Please note that Catherine is one of my cars. More precisely she is a 1966 Vanden Plas Princess 1100 – a small British four-door sedan that I cherish immensely. I am writing a series of posts to document how I came by her, why she is important to me, and why I am crazy enough to anthropomorphize her and call her by name.
My history with Catherine actually goes back further than when I got her in 2010, further back than when I met her in about 2002, further back than when I became friends with her previous owner back in 1990, all the way back to the job I had during college back in 1984.
Back then I was attending the College of Charleston as an English major. I was young, idealistic, and I wanted a car. Unlike most of my friends who either got hold of the cheapest thing the could afford or saved up for American muscle cars, I was determined that my first car was going to be an MG. Yup, I wanted a small British sports car that was no longer imported into the US. The first time I got to drive an MG was between high school and college, and the car belonged to actress Stockard Channing. She was living in Charleston at the time, and I was working for her then husband, a local marketing personality. She was nice, friendly, and had an MGB that I got to drive occasionally. It was great.
I left that job, but didn’t forget about the MG. That is what I really wanted. About a year later I found and bought my dream car. I fell in love with an orange 1971 MGB GT. The GT is a hardtop coupe vs the more common convertible. I was quite happy – and promptly learned that although I might have been able to afford the car, I couldn’t afford the maintenance or repair bills. Seeing as I wasn’t going to give up my prize, the only alternative I could see was to learn to do my own work. Slowly I learned to change the oil, rebuild clutch hydraulics, tune carburetors, and eventually about every other automotive task. Through that process I became good friends with the owner of the foreign car parts store at the front of my neighborhood, and eventually an employee.

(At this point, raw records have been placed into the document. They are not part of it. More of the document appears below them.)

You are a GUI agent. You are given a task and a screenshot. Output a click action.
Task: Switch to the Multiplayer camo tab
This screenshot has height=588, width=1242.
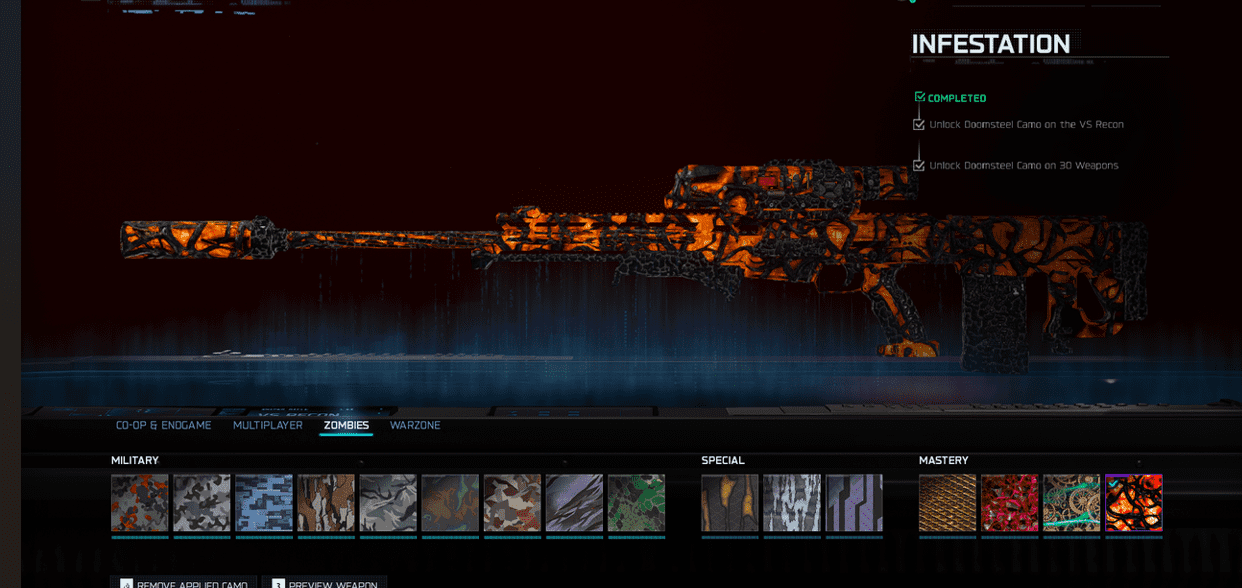tap(267, 426)
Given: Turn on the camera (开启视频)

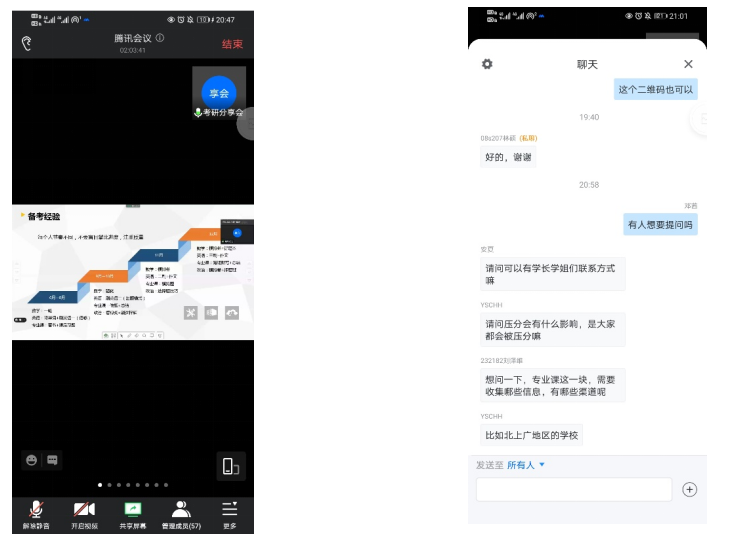Looking at the screenshot, I should coord(84,513).
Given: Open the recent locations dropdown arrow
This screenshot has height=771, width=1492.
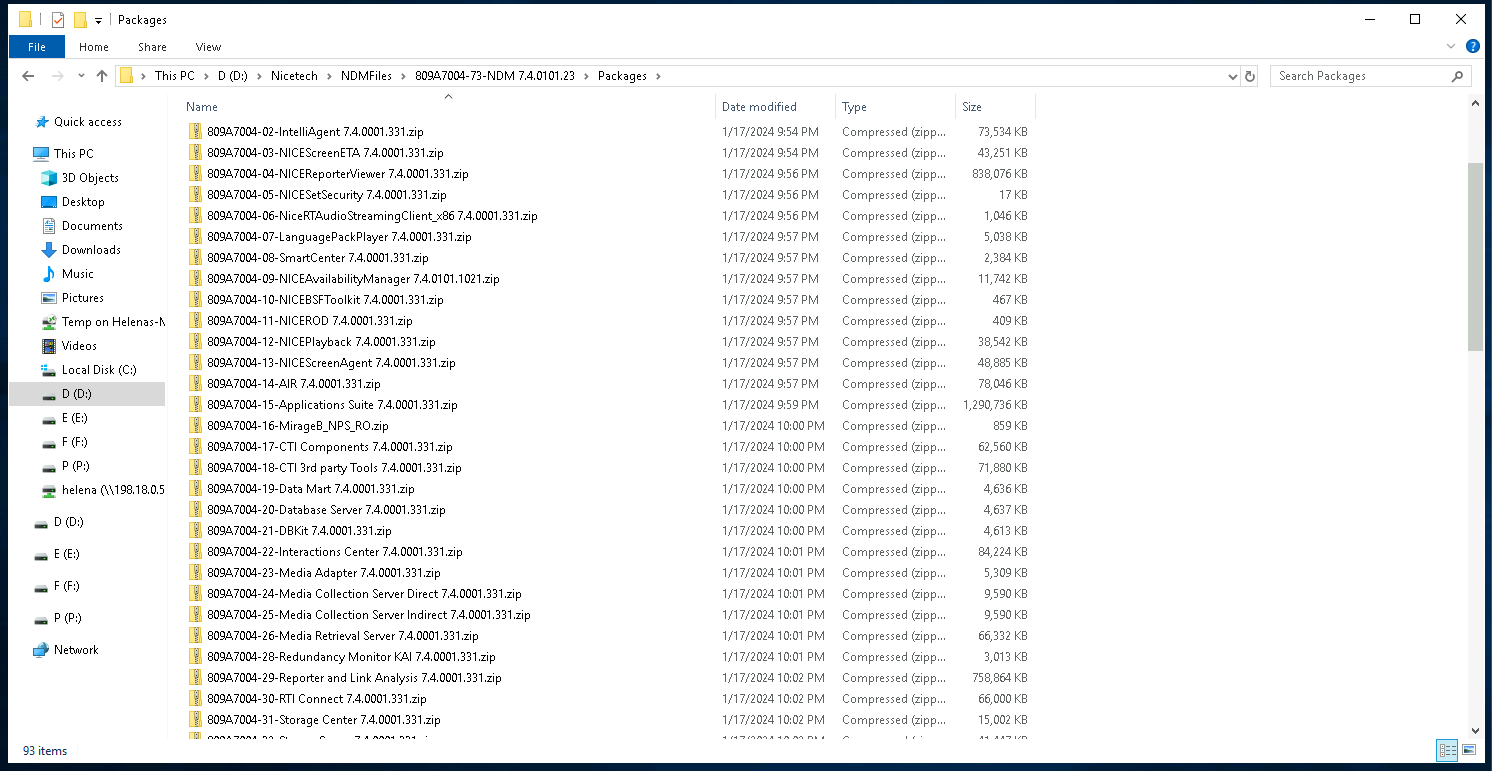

The store, creatively named “Foreign Car Parts”, was a wonderland for a new-found British car fanatic. The owner, Don Brown, used to be a car dealer as well so he had a treasure trove of parts, brochures, pictures, books, stories, and knowledge. And cars. He had lots of cars. A good number of the old cars he had parked around the place were in less that desirable condition, but too me they were amazing. Most people I knew had never heard of a DKW, much less touched one. And a Borgward Isabella. And a NSU Sports Prinz. And so many more. But there was one little sedan there that fascinated me beyond all others – a 1964 MG 1100. How was it possible that MG, the sports car company, had produced a sedan. The one on his lot was a 2 door, but I was soon to find out that they made a 4 door version as well. Not only that, but MG had made other bigger and even more luxurious sedans.
The MG 1100 Don had there, also known in the US by the name “MG Sports Sedan”, was in bad shape with rusted out floorboards, missing engine, and partially disassembled suspension. It enthralled me. It was so fascinating to me that Don generous gave it to me for my birthday one year. In reality I suspect that Don had a secondary goal with this gesture of getting the decaying carcass off of his property, but I was thrilled.
I dragged the 1100 home, put floor boards in it, and never got much further. Life, college, and eventually marriage and a move to Savannah and Atlanta moved the little 1100 far down in my priorities. I sold it off when I moved out of my parent’s house, much to their appreciation, but I never forgot about the 1100s. I knew one day I would have a drivable one.